SAN BENEDETTO DEL TRONTO- C’è fermento attorno alle decisioni di Pasqualino Piunti che a giorni dovrebbe ufficializzare la sua squadra e la sensazione è che i nomi della nuova giunta comunale possano essere comunicati già al termine di questa settimana, senza quindi dover aspettare il prossimo consiglio comunale.

In attesa delle nomine sono molte le voci susseguitesi in questi giorni, e il leitmotiv di molte di esse ruota attorno alla possibilità che il primo cittadino scelga un organico ridotto a sei elementi di cui due dovrebbero essere donne. I nomi sono sempre gli stessi: Emanuela Carboni, Annalisa Ruggieri, Andrea Traini, Andrea Assenti, Pierluigi Tassotti, Filippo Olivieri e Massimiliano Castagna con voci di corridoio che indicherebbero, in caso di squadra a sei, una corsa a due fra Olivieri e lo stesso Castagna per la poltrona all’ultimo ruolo da assessore.
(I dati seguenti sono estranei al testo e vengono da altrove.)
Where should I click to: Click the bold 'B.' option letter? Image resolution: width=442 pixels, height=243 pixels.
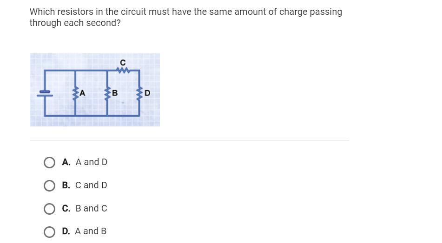[66, 185]
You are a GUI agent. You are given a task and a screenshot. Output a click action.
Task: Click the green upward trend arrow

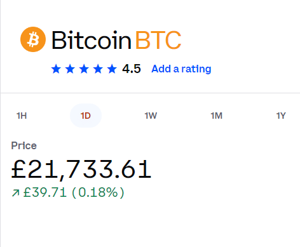click(x=16, y=193)
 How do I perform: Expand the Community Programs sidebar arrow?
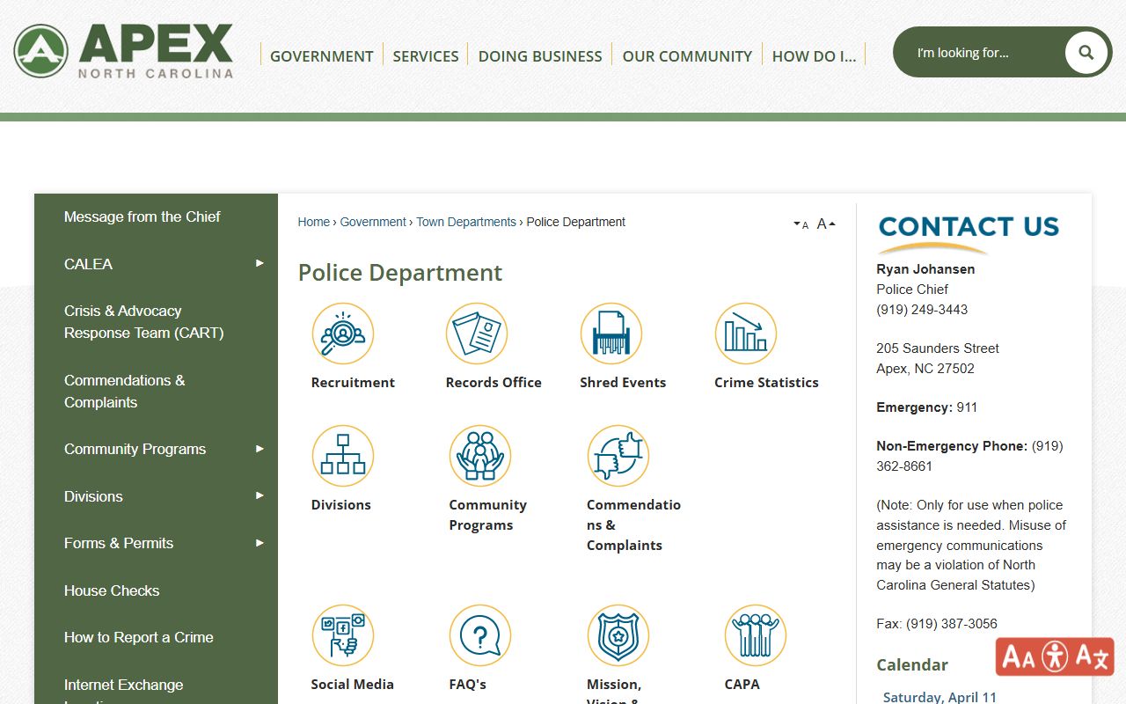click(x=260, y=449)
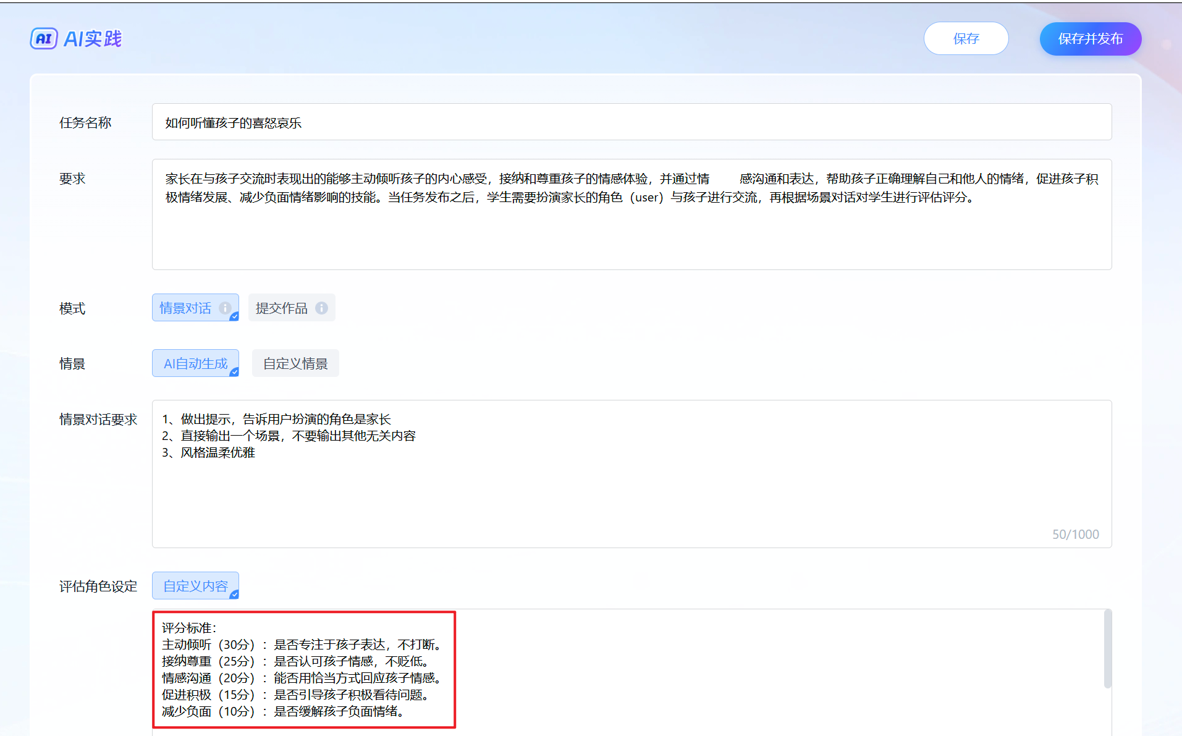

Fermo restando che fino a quando non ci saranno comunicazioni ufficiali si resta nel campo delle speculazioni, Riviera Oggi ha comunque provato a sentire tutti e due gli interessati, per avere quantomeno un’idea sulle ore che entrambi stanno vivendo su questo fronte. Per Massimiliano Castagna, raggiunto al telefono, “un assessorato sarebbe giusto in virtù del forte contributo politico dei nostri elettori, che si è palesato particolarmente in occasione del secondo turno di votazioni”. Il commercialista poi ribadisce di “non essere interessato a ruoli diversi da quelli politici – rimandando così al mittente le voci che lo avrebbero avvicinato a un posto in una partecipata – e di voler mettere a disposizione solo e soltanto il mio contributo politico e la mia professionalità da molti apprezzata in città”.

Diversa la posizione invece di Filippo Olivieri che decide di non sbilanciarsi e garantisce, da parte sua, “totale fiducia su quelle che saranno le scelte del sindaco, le quali, qualunque esse siano, saranno prese certamente nell’esclusivo interesse della città” precisa l’imprenditore alberghiero. Lo stesso Olivieri poi confida di “vivere serenamente queste ore di attesa” attorno al suo nuovo eventuale ruolo, ribadendo infine che si rimetterà a “qualunque decisione di Piunti, decisione dalla quale non dipenderà la mia lealtà al sindaco”.

Entrambi i politici sembrano quindi sereni su quello che sarà il loro destino e l’eventuale dubbio “amletico” sull’ultimo ruolo da assegnare, a patto che questo dubbio ci sia davvero nella testa di Piunti, è destinato a risolversi in qualche giorno. Non resta quindi che attendere.